╭─ Data supplied

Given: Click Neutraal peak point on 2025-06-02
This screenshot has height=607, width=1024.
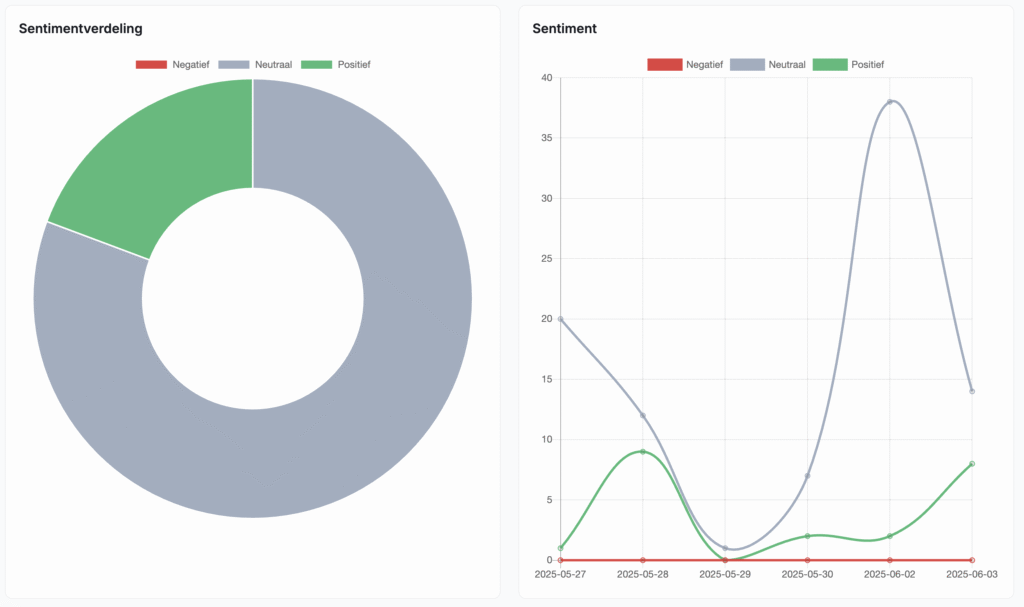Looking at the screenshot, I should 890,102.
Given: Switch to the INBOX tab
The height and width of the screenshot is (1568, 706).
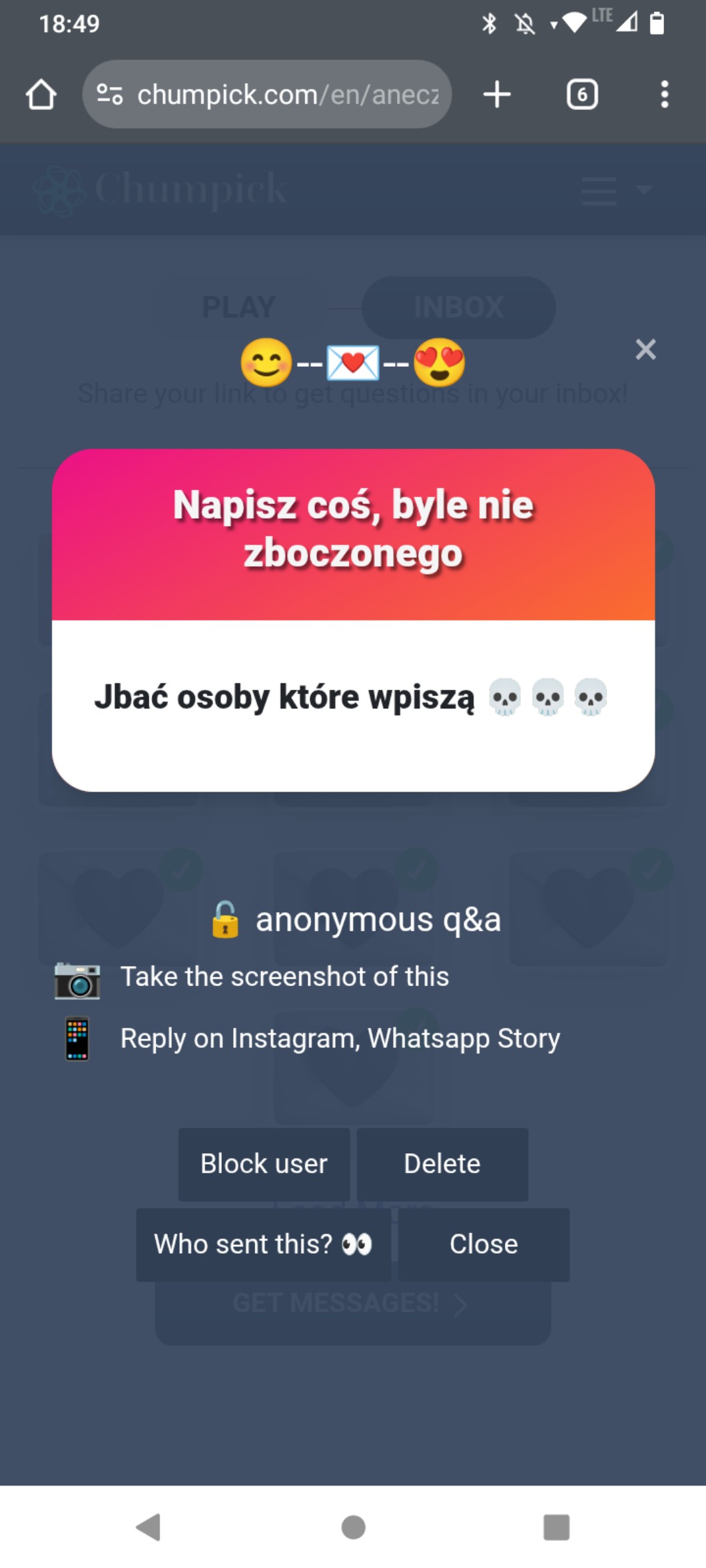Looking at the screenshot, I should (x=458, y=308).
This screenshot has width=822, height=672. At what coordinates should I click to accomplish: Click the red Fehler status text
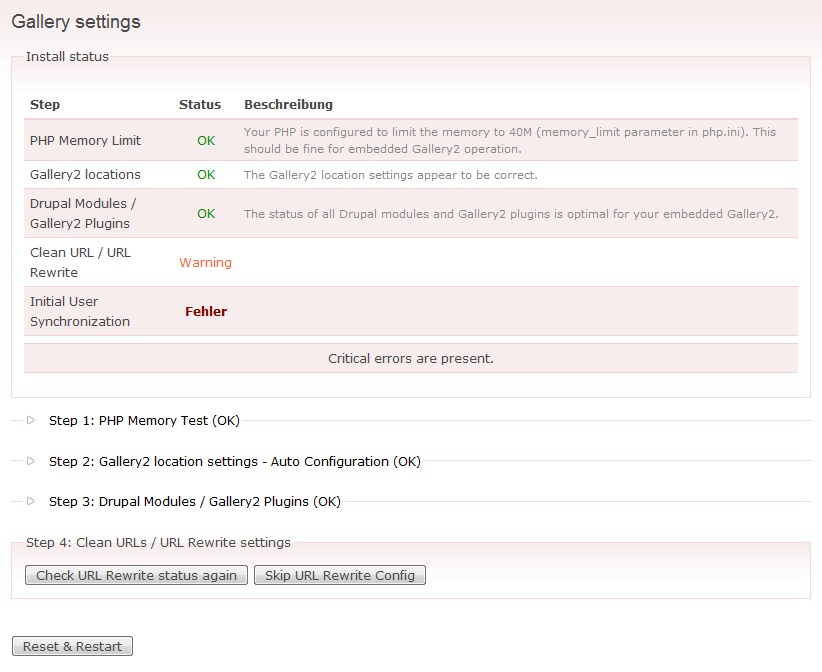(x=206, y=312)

╰─

▶ Short task:
Can you copy the records word for word, from their start through the line that contains "Looking at the screenshot, I should (x=458, y=308).", with both ends included and the pictures left out?

▶ Correct answer:
Given: Click Neutraal peak point on 2025-06-02
This screenshot has height=607, width=1024.
Looking at the screenshot, I should 890,102.
Given: Switch to the INBOX tab
The height and width of the screenshot is (1568, 706).
Looking at the screenshot, I should (x=458, y=308).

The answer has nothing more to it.